Elle en compromettait des kyrielles de pléonasmes cette liste des fantasmes comme une sexualité emmaillotée dans le laurier-rose ; elle en couronnait des rois analphabètes cette liste des fantasmes emmaillotés dans notre cerveau comme un désir impénitent. Elle ne comptait pas sur sa longueur d’avance cette liste des fantasmes comme du plomb parcourant l’immense charivari des canalisations.
La nordique liste des fantasmes jouait aux osselets après l’éprouvante vivacité du pastel qui s’échappait involontairement de l’araignée propre-à-rien. Elle lui consacrait cette liste des fantasmes réinventée, synthétique trop de soirée prosaïque et pour être énoncée, elle constellait le ciel cette acérée liste des fantasmes comme une destinée, un voyage alcoolisé en Amérique, une rentrée scolaire qui se déroulerait dans un suintement pestilentiel, en couinant, en se remplissant, en se rafraîchissant éternellement dans sa robe d’araignée.
Elle en connaissait cette liste des fantasmes des antidotes aux descriptions futuristes, enflammée d’un monde rongé par les marteaux-piqueurs, conçu uniquement pour les buffles qui eux-aussi étaient compromis ! Elle en commettait cette liste des fantasmes des meurtres sous un soleil toujours neuf comme un record à enregistrer, un sourire suggestif, vivace, qui s’épuisait à se présenter et à se représenter.
Elle s’en allait coudre des paupières de neige aux bigots cette liste des fantasmes qu’on pouvait aussi visionner, un improbable plateau télé surgelé, vieillissant pour leur souhaiter la bienvenue à ces fantasmes qui croupissaient alors qu’un important élément fonctionnel manquait à cette ruisselante liste mnémotechnique ; des listes, qui, avant de former des mots ou des pensées, déboussolaient ces histoires trop longues, tranchantes, survoltées.

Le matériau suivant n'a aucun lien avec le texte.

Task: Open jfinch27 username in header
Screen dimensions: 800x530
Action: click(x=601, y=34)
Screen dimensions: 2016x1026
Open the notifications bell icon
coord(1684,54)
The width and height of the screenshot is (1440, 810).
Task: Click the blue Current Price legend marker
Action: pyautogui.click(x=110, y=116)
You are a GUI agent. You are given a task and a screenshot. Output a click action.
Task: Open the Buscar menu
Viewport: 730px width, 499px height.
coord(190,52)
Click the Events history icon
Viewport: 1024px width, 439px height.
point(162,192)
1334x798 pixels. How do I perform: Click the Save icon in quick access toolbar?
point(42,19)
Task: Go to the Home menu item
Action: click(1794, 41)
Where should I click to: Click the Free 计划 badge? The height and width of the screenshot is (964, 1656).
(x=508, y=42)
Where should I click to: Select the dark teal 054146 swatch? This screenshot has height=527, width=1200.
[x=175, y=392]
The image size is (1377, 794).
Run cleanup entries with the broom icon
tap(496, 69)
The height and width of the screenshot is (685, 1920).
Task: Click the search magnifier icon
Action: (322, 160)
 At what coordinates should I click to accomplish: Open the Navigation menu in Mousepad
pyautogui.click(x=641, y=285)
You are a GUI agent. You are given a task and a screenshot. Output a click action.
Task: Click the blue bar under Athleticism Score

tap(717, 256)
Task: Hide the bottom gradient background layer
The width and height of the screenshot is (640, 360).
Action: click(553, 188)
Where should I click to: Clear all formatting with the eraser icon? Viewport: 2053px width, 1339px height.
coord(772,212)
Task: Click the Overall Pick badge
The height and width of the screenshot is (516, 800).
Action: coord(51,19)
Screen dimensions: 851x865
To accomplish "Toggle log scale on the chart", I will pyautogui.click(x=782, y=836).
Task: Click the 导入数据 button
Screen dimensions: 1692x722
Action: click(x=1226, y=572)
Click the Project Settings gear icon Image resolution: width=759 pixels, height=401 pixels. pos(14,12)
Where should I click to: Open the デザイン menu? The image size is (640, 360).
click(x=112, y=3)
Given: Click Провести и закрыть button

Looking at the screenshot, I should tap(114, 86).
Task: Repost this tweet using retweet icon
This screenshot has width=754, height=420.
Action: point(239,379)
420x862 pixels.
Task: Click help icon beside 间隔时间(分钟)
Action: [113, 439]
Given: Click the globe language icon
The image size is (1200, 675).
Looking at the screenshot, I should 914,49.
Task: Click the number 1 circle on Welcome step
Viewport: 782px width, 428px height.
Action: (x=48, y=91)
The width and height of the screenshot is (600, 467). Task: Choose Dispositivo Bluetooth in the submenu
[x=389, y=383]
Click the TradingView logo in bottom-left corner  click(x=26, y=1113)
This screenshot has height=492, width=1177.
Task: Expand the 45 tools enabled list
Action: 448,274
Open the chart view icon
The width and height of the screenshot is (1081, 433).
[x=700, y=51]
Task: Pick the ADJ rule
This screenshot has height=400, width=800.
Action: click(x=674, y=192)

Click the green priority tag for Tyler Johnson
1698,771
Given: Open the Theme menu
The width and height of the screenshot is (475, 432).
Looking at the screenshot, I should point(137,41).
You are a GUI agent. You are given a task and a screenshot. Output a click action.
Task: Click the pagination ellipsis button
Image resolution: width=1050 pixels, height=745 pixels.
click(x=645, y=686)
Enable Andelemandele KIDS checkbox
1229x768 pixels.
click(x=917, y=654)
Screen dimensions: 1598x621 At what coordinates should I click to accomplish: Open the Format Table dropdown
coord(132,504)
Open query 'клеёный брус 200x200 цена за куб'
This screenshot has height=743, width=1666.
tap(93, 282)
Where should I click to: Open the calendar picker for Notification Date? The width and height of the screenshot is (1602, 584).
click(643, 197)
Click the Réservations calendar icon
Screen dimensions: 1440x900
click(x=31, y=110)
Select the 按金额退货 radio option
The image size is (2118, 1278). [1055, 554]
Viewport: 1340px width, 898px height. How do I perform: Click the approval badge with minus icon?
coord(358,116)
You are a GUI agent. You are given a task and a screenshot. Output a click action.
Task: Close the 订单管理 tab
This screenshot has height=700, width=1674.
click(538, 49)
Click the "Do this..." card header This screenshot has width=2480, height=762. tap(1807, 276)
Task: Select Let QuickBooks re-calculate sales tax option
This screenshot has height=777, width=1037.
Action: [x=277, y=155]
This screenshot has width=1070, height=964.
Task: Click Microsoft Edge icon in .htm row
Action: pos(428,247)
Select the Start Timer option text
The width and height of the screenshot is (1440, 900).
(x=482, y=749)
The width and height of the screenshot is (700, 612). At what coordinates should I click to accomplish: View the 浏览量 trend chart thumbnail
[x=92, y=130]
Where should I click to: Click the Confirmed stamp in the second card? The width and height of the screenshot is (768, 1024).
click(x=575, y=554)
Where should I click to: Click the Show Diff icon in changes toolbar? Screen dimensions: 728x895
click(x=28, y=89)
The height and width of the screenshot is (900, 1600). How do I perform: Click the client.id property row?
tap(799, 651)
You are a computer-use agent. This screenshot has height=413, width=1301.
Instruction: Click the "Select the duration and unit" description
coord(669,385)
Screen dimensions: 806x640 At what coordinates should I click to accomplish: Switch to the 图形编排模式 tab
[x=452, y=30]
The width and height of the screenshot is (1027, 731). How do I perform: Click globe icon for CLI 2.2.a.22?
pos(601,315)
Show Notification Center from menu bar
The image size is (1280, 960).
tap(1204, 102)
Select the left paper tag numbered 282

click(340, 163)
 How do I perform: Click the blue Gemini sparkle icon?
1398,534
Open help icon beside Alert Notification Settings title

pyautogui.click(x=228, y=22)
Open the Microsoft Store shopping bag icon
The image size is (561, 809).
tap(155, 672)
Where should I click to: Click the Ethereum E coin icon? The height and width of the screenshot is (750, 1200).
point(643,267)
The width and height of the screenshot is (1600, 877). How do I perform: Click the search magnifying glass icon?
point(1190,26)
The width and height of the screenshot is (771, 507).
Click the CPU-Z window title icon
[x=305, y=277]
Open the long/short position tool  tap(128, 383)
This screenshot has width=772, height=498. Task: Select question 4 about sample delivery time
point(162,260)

Des fantasmes sous le manteau, dans une bibliothèque fermée et obscure ; des fantasmes poudrés, injectés par la seringue : il cravachait tant leur électrisant avancement létal afin de soulager tous les formats spirituels, afin de faire régner la bienveillance dans les lieux enfumés par les gitanes. Des listes et des fantasmes scientifiquement noirs et occultes comme un implant dans le cerveau, dans ce cerveau ratatiné aux cellules grises disjointes.